Seria em Teixeira Gomes que Ferreira de Castro se inspirou ao compor a personagem “António de Paula”? Há paralelismos. Assim, tal como o Grão-Mestre, ele foi Chefe de Estado e, tal como ele, foi eleito para um elevado cargo na esfera internacional (Vice-Presidente da Sociedade das Nações). A eleição de Teixeira Gomes à Presidência da República, em Sessão do Congresso, foi um acto muito disputado, sendo necessários três escrutínios; por seu lado, Antoine de Paule teve de se candidatar duas vezes, antes de ser eleito Grão-Mestre, e, nos “Pequenos Mundos”, “António de Paula” ascende à Dignidade suprema da Ordem, apenas graças à aguerrida campanha dos Cavaleiros portugueses. Finalmente, tanto a vida íntima de Teixeira Gomes, como a do Grão-Mestre, foram objecto de críticas.

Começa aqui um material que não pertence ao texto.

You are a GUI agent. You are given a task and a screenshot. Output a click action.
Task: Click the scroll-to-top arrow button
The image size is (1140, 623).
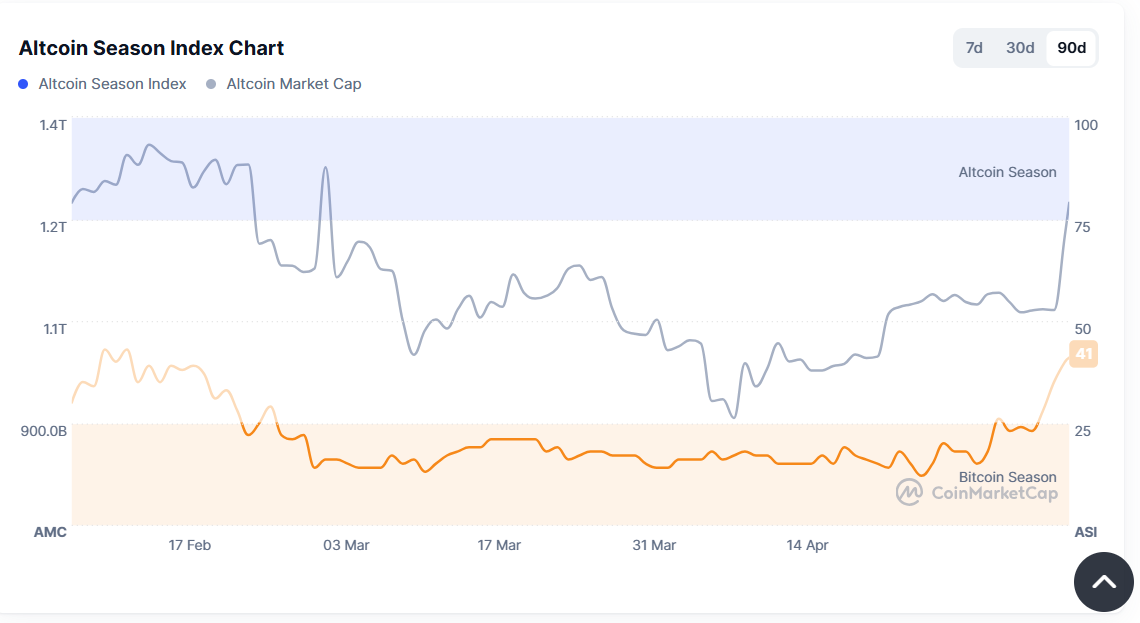pyautogui.click(x=1103, y=581)
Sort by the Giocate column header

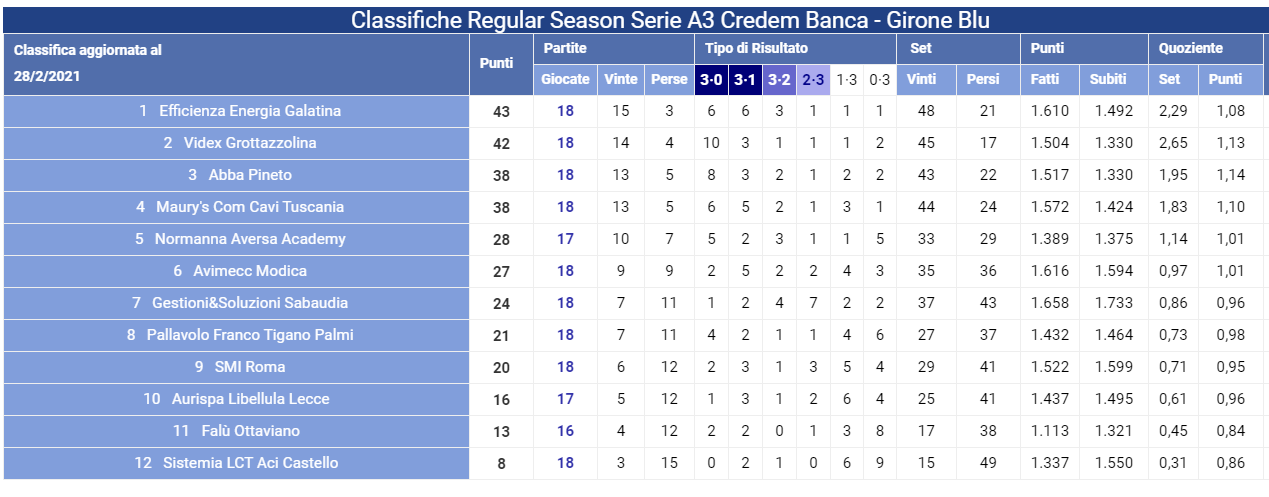pos(565,80)
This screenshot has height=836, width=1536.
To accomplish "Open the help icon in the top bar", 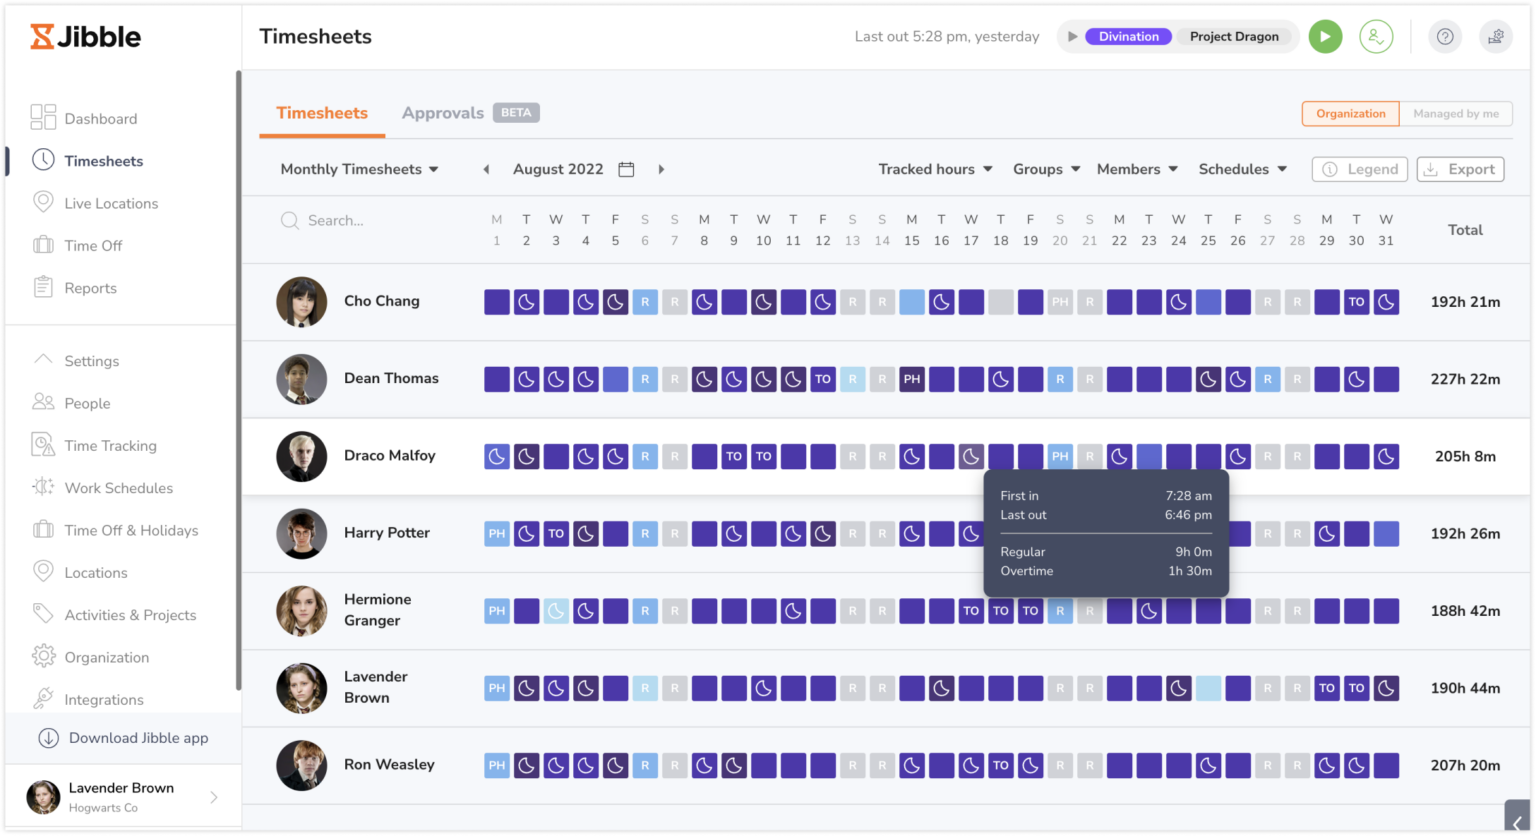I will 1444,36.
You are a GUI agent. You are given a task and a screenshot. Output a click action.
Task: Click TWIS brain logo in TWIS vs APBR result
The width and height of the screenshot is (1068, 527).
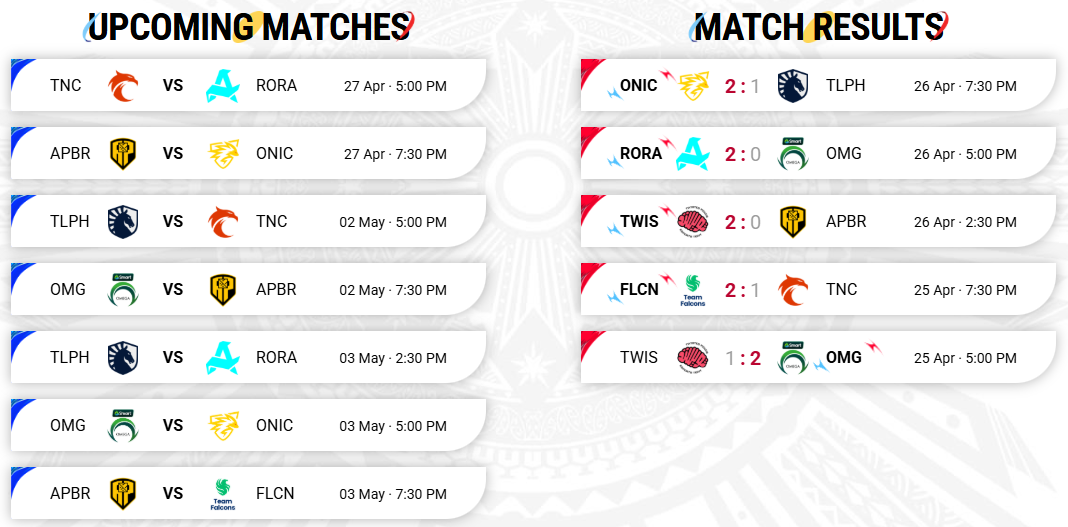coord(693,222)
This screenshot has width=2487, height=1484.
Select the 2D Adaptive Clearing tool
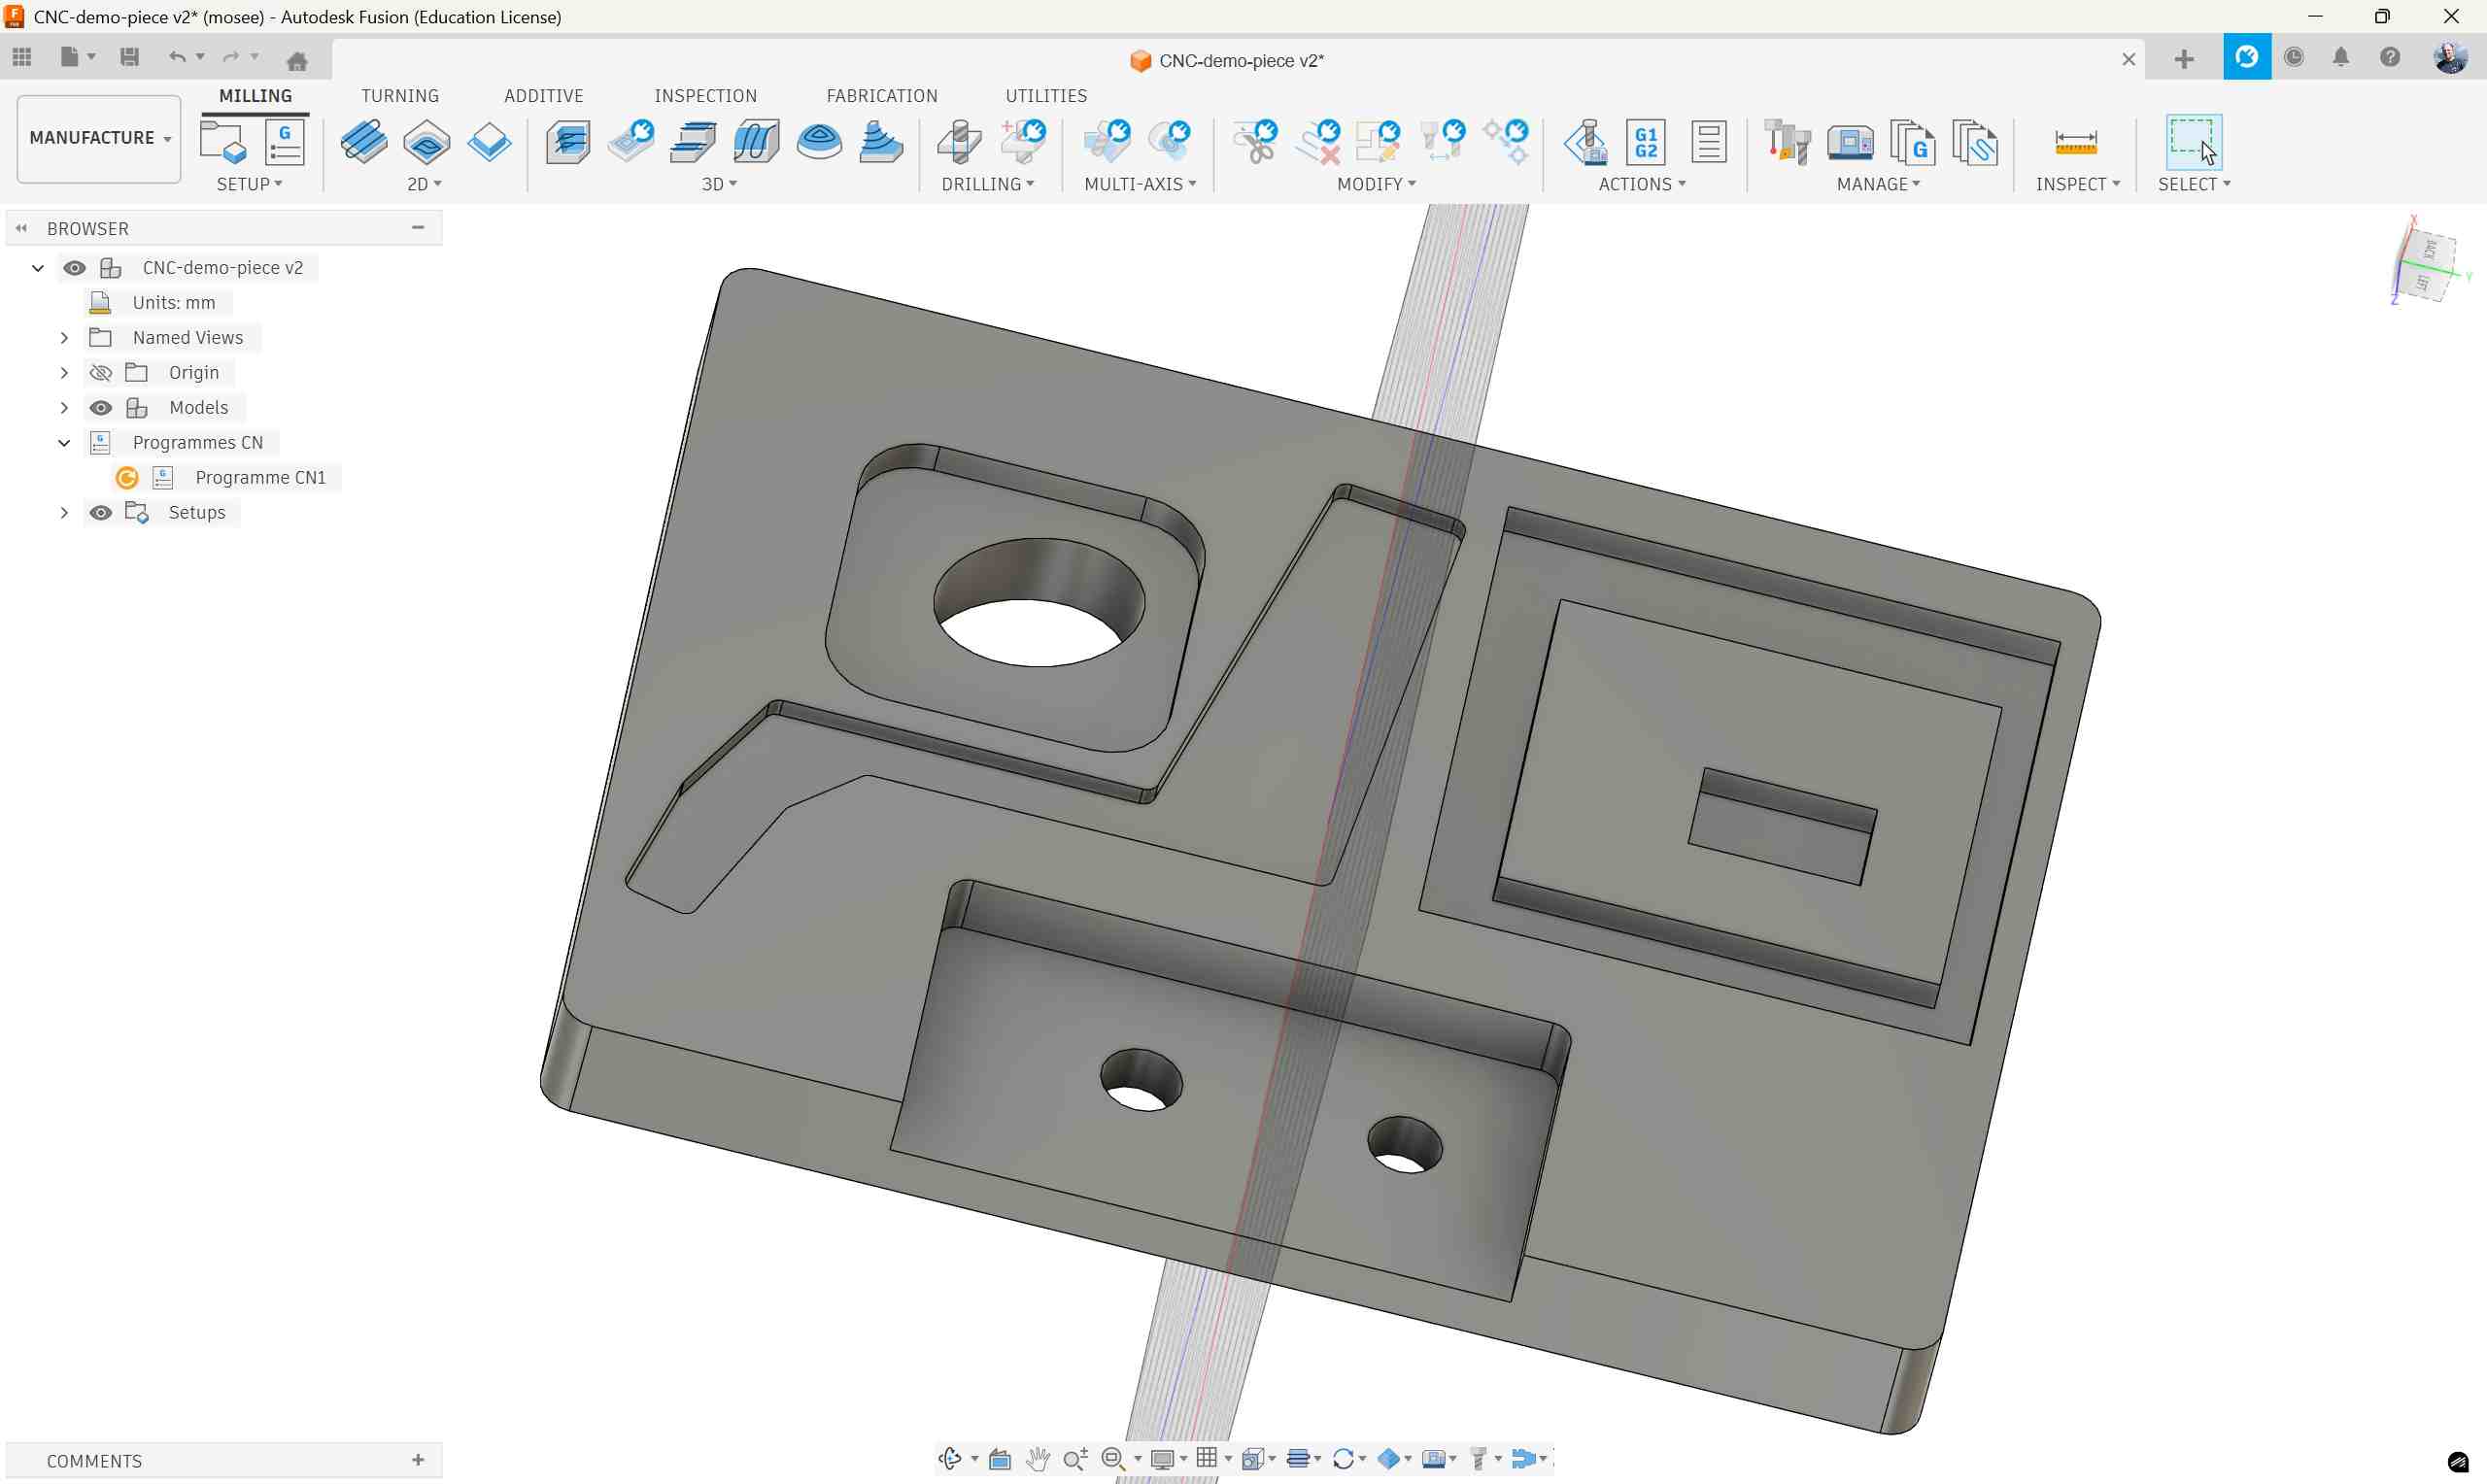(364, 141)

 Mas está totalmente fora de questão que Teixeira Gomes pudesse ter sido o modelo do retrato, tão negativo, do Grão-Mestre supostamente português. É que ele e Ferreira de Castro comungavam na hostilidade para com o Estado Novo. Além disso, Ferreira de Castro nutria o maior respeito pelo talento literário do antigo Presidente, e referia, como testemunho precioso da amizade entre ambos, um fauno em bronze, que dele havia recebido (e que se  encontra guardado na Casa-Museu Ferreira de Castro, em Sintra).

 2)

Ainda que sem ter que ver, pelo menos directamente, com a matéria que nos ocupa, não resisto a juntar mais um enigma, uma nova figura “à clef”.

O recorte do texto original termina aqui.